- Data provided
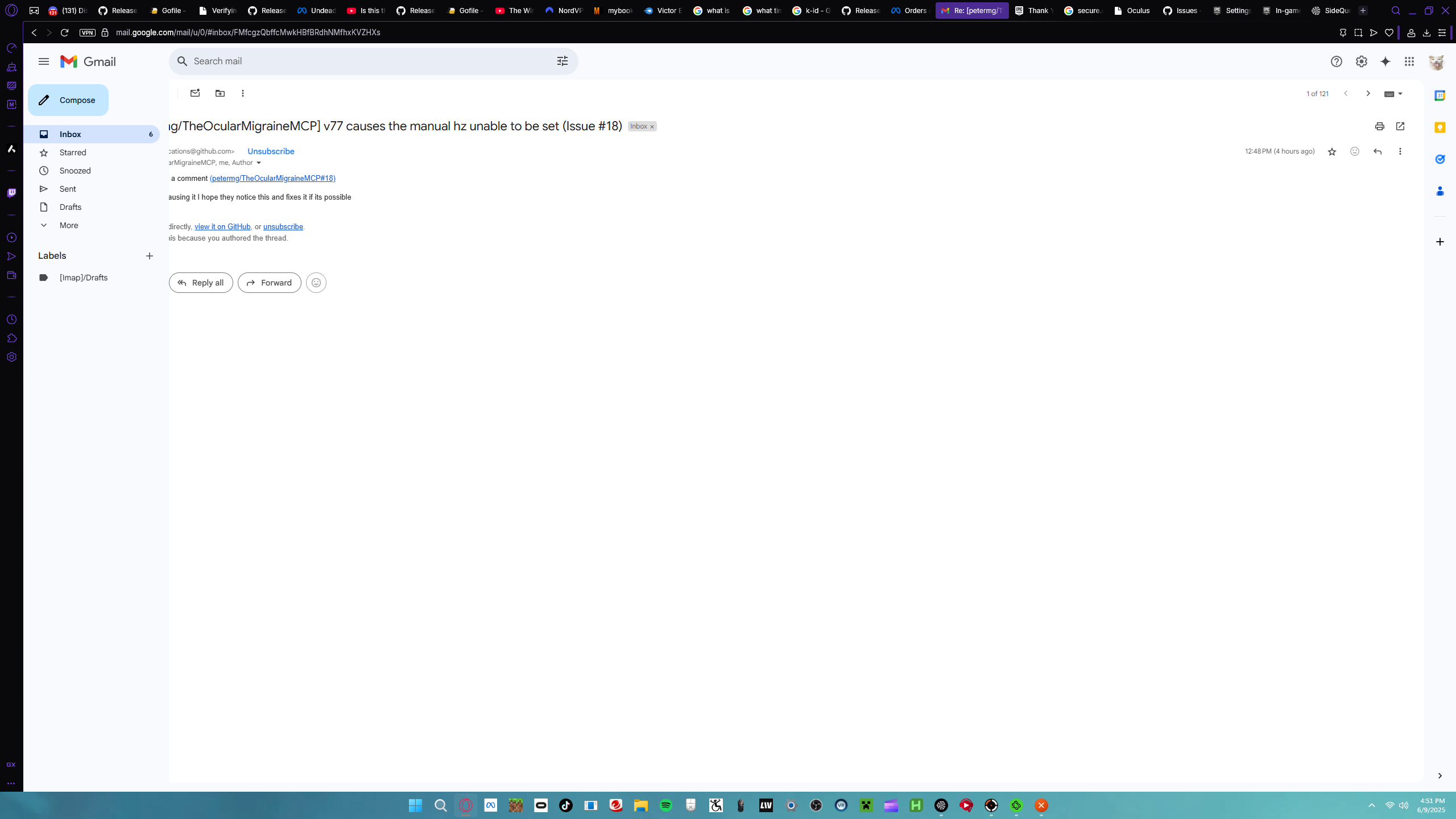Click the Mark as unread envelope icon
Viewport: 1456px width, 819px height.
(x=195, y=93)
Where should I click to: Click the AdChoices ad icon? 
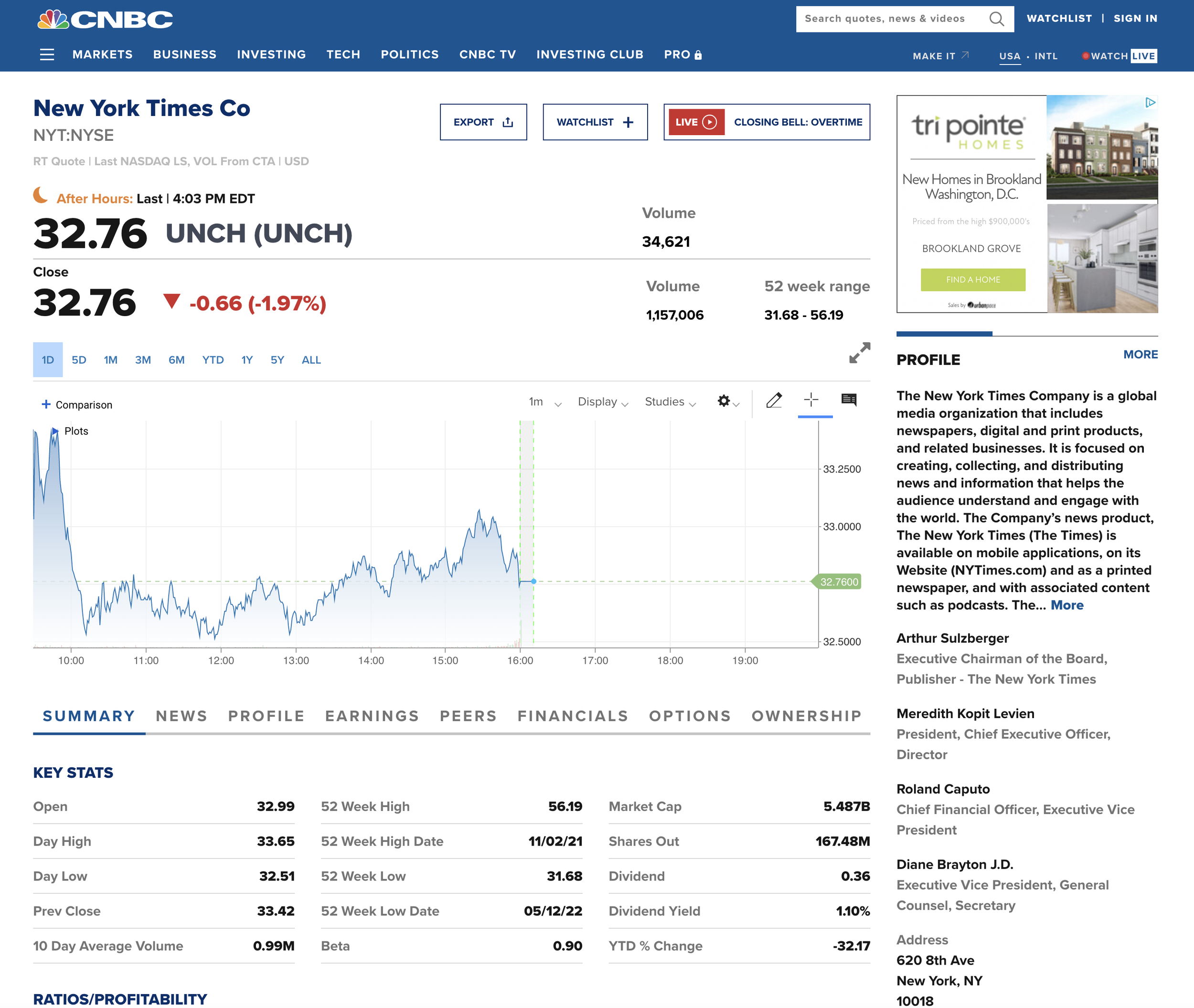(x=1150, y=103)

- Work instructions
From the line that contains "Where should I" to the end of the material above, output every line exactly, both ends included, but leave out any pictures.

- Problem solution
Where should I click to: Click the AdChoices ad icon? 
(x=1150, y=103)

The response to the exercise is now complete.